Bisnis.com, JAKARTA - Otoritas Jasa Keuangan menargetkan rasio kredit macet bermasalah atau nonperforming loan (NPL) industri financial technology (fintech) pinjaman langsung tunai atau peer-to-peer lending (p2p lending) pada akhir tahun ini berada di bawah level 1%.
Direktur Pengaturan Perizinan dan Pengawasan Fintech Otoritas Jasa Keuangan (OJK) Hendrikus Passagi mengemukakan NPL industri fintech p2p lending per April 2018 mencapai 0,53%. Dia memperkirakan per Mei 2018, NPL terus menurun ke angka 0,4%.

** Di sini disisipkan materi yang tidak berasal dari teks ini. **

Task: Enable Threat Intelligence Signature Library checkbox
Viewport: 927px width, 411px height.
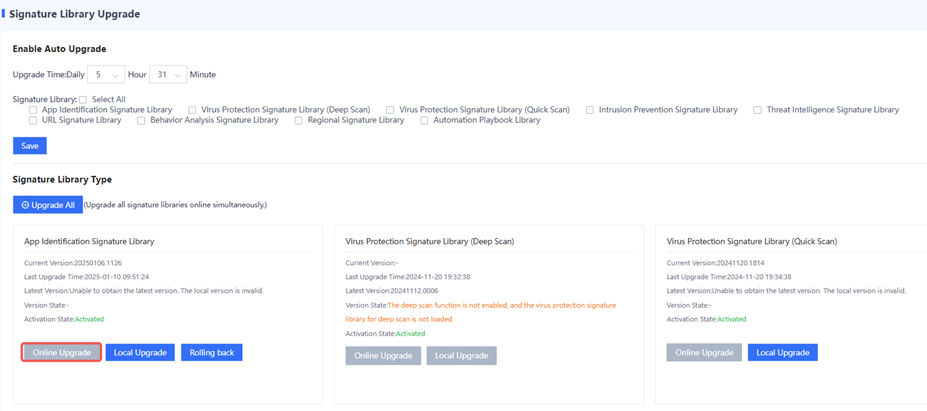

"Kalau di atas 1% kami akan panggil merek [pelaku fintech], harus di bawah 1%," katanya di Jakarta, Senin (4/6/2018) malam.
Dia menjelaskan, NPL finetch lending pada Januari lalu berada di atas 1%, namun berhasil ditekan menjadi 0,53% pada April 2018. Hal itu disebabkan oleh cara kerja artificial intelligence (AI) yang digunakan oleh fintech lending untuk menyetujui permohonan pinjaman.
"Ingat, yang melakukan analisis kredit ini bukan manusia tetapi mesin. Jadi ketika [borrower] orang pertama, orang kedua masuk, bagian awal di tingkat NPL-nya tinggi, karena dengan begitu mesinnya bisa belajar dari kesalahan," jelasnya.
Jika sampai akhir tahun NPL fintech lending kembali melambung di atas 1%, maka patut dipertanyakan sistem manajemen risiko yang dijalankan dengan menggunakan teknologi tersebut.
Hendrikus melanjutkan, untuk menjaga NPL berada di bawah 1%, pihaknya tengah menjalankan pilot project sebuah sistem yang mampu menghubungkan pelaku industri dengan OJK secara real time. Sehingga pengawasannya pun bisa dilakukan setiap saat.
"Kami sedang ada pilot project host to host, artinya fintech peer-to-peer lending ini servernya ditaruh di OJK, dan kita monitor online, sehingga laporan bukan lagi tiap bulan, tetapi per detik bisa lihat," jelasnya.